Distribusi pemberitaan banyak dilakukan oleh media mainstream nasional. Seperti tampak pada chart di atas, sepuluh media paling dominan adalah media online nasional dengan kompas.com sebagai yang teratas dengan 721 berita. Kemudian diikuti media nasional lain seperti detik.com, idntimes.com, dan tempo.co.
Di sisi lain, meski postur kabinet Prabowo banyak dikritik, mayoritas sentimen media massa justru positif. Sebanyak 85 persen pemberitaan memiliki narasi positif seperti ucapan selamat kepada menteri terpilih, proses pelantikan, program-program yang disampaikan, dan profil tokoh.
Pemberitaan negatif yang ditemukan hanya sebanyak 11 persen atau 3.398 berita. Mayoritas berasal dari kritikan pengamat yang menyebut kabinet ini terlalu besar dan berpotensi membebani anggaran. Postur kabinet juga ditengarai membuat birokrasi semakin lamban. Hal yang sudah dikeluhkan Prabowo di Sidang Paripurna Kabinet pertamanya.
Dari analisis media sosial menggunakan big data Socindex, isu ini mendapat respons yang beragam di X dan Instagram. Pengumuman kabinet meraup lebih banyak likes di Instagram dengan 2,7 juta applause berbanding 332 ribu likes di media sosial X. Sebaliknya, warganet di X lebih vokal mengomentari dengan 20 ribu talks berbanding 18,8 ribu talks di Instagram.

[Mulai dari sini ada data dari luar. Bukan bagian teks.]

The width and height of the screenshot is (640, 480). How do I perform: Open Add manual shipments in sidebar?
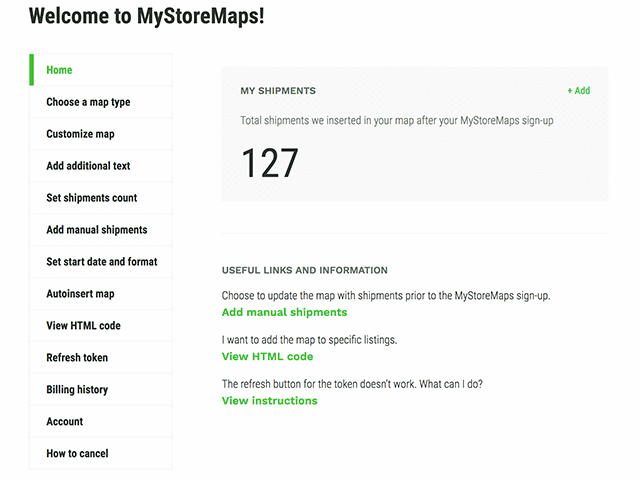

Dari analisis aktor, unggahan tokoh terverifikasi di Instagram menjadi yang paling banyak mendapat likes. Unggahan Agus Harimurti Yudhoyono (AHY), Gibran, dan Najwa Shihab kompak menduduki posisi teratas sebagai unggahan yang paling banyak mendapat likes. Sebaliknya di X, justru unggahan akun @HoldenKlasik yang paling banyak mendapat likes dengan 48 ribu likes. Padahal akun ini lebih berfokus ke isu otomotif dengan 157 ribu pengikut. Sepertinya, kecepatan cuitan yang diunggah tidak lama pasca-pengumuman menjadi nilai tambah sehingga menjadikannya sebagai top likes.
Penutup
109 menteri dan wakil menteri adalah rekor bagi Indonesia. Kabinet Merah Putih menjadi kabinet dengan anggota terbanyak selama Republik ini berdiri. Anggaran sudah pasti membengkak. Presiden Prabowo harus memitigasi APBN tidak terbebani sembari memastikan birokrasi tidak semakin lamban. Jika ketakutan para pengamat benar, Prabowo harus berani membuktikan gertakannya, memecat menteri yang tidak bisa bekerja.